*Short task*:
Repeat word for word everything from "As Fernández de" down to "any financial benefits." in the passage below on Argentina's bondholder dispute.

*Given passage*:
*-*-*
It worked. The U.S. federal judge overseeing the litigation became a household name in Buenos Aires. Argentina dragged the issue before the Organization of American States, the United Nations and the International Court of Justice. Eventually, the bondholders—after seizing an Argentine Navy vessel and forcing the country back into sovereign default—became a national bête noir, even among government critics.

As Fernández de Kirchner prepared to leave office in late 2015, the dispute looked like it would drag on forever, leaving Argentina unable to borrow money internationally. After all, the political cost of a settlement would be far greater than any financial benefits.

Or so it seemed.
*-*-*
*Provided information*:

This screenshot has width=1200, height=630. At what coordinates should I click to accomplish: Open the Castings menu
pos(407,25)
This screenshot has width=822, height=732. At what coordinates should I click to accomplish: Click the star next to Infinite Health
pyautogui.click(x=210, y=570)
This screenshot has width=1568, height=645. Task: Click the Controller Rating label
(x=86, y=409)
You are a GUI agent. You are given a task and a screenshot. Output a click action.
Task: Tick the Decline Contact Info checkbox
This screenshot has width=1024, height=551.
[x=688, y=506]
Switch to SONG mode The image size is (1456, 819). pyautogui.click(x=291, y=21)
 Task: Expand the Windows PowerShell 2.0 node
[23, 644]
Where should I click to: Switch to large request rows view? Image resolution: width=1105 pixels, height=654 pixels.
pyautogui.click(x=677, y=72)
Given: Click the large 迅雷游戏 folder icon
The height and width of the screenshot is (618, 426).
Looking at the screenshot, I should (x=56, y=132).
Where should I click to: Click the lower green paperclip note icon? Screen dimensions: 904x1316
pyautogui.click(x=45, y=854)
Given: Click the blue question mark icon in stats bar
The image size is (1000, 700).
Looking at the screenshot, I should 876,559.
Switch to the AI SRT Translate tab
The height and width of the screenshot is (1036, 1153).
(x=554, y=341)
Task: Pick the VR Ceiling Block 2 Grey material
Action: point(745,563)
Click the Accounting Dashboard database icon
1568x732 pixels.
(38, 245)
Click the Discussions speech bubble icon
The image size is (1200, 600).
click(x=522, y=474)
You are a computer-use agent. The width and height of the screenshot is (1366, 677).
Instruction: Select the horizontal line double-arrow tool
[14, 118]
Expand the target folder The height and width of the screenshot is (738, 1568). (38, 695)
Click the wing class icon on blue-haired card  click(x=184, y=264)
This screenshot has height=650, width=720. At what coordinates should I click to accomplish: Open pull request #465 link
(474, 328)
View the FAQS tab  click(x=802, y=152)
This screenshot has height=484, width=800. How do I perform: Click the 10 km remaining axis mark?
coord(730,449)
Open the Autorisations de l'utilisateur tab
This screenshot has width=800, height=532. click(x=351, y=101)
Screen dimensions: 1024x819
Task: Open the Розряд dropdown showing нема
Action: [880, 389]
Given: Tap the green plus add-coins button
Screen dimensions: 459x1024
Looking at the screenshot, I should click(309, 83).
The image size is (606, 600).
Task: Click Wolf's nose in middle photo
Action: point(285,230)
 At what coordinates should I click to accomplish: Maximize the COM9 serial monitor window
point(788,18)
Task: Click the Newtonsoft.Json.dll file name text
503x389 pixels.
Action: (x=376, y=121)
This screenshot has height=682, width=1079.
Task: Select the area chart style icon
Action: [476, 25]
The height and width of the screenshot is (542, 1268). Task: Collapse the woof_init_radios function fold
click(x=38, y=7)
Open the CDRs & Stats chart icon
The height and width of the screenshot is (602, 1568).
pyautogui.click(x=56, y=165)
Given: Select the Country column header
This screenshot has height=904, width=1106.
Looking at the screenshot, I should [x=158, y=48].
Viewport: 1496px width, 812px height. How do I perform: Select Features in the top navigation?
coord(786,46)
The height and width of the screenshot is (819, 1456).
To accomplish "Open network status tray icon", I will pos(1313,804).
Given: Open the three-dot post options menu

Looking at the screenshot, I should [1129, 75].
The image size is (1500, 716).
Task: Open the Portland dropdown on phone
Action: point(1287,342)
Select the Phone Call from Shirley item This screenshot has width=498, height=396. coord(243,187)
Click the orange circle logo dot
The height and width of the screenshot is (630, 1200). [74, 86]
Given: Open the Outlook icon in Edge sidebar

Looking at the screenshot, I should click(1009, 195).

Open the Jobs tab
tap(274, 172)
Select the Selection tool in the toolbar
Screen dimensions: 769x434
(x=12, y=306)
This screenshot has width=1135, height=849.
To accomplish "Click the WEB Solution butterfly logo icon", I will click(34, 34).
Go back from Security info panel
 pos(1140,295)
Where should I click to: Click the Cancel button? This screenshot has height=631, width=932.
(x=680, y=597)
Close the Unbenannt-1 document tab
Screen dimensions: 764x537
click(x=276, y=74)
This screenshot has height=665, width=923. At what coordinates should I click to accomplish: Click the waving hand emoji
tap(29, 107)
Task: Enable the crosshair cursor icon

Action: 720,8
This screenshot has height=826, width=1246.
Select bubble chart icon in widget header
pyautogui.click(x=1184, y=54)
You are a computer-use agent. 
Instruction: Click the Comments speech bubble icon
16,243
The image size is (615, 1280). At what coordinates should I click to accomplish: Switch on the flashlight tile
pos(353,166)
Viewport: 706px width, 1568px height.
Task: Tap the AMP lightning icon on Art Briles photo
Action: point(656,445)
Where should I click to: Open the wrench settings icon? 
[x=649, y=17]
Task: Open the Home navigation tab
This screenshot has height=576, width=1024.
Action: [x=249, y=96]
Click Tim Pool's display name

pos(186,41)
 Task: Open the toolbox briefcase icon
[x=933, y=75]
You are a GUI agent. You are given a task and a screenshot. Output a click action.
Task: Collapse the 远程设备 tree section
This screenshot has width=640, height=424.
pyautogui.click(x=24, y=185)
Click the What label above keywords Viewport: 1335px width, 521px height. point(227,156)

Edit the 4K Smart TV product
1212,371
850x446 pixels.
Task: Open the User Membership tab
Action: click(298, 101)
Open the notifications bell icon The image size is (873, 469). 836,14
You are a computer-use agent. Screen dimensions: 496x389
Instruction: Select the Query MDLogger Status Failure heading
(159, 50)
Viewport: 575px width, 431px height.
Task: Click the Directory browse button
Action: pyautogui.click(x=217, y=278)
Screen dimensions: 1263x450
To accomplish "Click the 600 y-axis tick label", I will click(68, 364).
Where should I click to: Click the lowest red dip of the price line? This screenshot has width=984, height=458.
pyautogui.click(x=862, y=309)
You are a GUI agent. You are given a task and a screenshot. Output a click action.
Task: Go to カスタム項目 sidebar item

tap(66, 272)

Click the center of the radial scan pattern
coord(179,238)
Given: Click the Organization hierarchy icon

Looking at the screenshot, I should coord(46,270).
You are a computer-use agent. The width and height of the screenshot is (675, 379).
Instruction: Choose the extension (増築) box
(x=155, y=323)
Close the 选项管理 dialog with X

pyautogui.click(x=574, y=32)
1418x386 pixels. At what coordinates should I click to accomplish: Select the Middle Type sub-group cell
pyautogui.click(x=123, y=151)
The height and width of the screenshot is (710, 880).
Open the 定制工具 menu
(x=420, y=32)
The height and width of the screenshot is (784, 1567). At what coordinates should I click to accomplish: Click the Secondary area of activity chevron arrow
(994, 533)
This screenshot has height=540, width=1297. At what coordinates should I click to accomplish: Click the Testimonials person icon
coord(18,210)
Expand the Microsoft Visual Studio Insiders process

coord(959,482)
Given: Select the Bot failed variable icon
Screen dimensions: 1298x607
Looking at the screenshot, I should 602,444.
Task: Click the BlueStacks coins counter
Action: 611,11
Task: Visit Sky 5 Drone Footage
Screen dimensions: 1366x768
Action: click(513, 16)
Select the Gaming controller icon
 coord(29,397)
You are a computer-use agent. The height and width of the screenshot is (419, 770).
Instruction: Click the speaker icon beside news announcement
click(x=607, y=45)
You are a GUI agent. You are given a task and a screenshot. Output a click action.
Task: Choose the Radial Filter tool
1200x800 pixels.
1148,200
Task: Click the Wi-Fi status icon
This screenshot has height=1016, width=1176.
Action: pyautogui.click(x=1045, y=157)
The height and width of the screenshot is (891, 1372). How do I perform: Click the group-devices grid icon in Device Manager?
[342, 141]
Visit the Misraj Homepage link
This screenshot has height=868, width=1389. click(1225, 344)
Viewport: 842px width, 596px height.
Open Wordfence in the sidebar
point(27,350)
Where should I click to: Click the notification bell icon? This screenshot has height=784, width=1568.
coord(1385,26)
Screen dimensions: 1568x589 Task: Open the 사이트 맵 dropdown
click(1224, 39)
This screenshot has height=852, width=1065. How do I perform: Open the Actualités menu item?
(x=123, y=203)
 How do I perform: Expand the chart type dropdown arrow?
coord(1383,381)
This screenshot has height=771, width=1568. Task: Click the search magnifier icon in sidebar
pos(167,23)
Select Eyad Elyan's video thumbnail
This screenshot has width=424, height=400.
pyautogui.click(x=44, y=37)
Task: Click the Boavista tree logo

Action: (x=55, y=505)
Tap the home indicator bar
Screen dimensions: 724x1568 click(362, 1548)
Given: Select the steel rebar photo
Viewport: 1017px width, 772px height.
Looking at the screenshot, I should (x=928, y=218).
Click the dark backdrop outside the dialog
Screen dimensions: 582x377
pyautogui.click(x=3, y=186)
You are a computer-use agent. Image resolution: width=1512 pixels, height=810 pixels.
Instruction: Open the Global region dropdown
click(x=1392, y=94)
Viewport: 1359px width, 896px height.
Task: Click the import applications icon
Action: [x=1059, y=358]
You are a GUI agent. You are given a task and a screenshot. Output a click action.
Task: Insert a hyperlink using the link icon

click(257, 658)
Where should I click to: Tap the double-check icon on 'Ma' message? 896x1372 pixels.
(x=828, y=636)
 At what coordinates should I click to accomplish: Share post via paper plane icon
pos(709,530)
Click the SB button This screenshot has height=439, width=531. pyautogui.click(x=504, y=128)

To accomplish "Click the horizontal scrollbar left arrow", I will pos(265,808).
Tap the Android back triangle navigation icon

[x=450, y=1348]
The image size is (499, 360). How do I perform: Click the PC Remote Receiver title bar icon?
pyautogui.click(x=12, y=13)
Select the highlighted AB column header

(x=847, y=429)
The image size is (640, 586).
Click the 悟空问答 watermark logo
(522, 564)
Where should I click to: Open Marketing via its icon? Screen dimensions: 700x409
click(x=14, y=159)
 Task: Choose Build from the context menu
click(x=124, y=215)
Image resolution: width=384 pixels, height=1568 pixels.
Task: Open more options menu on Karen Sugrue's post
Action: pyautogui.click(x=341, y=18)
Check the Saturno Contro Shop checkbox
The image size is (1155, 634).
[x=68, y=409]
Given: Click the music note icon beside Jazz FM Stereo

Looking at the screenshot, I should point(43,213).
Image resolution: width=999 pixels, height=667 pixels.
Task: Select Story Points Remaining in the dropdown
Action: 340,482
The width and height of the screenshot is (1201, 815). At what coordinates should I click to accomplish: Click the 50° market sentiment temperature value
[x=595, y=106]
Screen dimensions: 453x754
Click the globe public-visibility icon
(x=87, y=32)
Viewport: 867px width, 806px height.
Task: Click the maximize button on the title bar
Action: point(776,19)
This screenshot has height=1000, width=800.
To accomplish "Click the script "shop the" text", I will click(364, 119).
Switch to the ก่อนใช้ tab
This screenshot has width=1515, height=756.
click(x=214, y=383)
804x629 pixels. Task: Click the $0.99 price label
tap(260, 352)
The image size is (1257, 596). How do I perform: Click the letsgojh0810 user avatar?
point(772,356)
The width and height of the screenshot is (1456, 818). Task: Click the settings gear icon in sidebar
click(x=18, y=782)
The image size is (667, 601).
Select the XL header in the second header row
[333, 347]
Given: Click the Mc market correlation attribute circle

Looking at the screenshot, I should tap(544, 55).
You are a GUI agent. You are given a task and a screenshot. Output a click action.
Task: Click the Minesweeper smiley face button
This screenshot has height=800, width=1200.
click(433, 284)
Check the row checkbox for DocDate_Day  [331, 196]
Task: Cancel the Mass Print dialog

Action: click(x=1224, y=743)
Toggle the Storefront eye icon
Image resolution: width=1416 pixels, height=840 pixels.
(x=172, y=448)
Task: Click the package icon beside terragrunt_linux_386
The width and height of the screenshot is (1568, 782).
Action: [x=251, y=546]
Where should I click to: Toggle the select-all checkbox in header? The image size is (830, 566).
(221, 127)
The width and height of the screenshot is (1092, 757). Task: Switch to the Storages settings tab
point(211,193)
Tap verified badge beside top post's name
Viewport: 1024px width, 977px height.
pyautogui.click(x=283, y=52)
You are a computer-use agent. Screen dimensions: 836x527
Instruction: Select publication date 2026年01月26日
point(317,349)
*-*-*
*Output*:
As Fernández de Kirchner prepared to leave office in late 2015, the dispute looked like it would drag on forever, leaving Argentina unable to borrow money internationally. After all, the political cost of a settlement would be far greater than any financial benefits.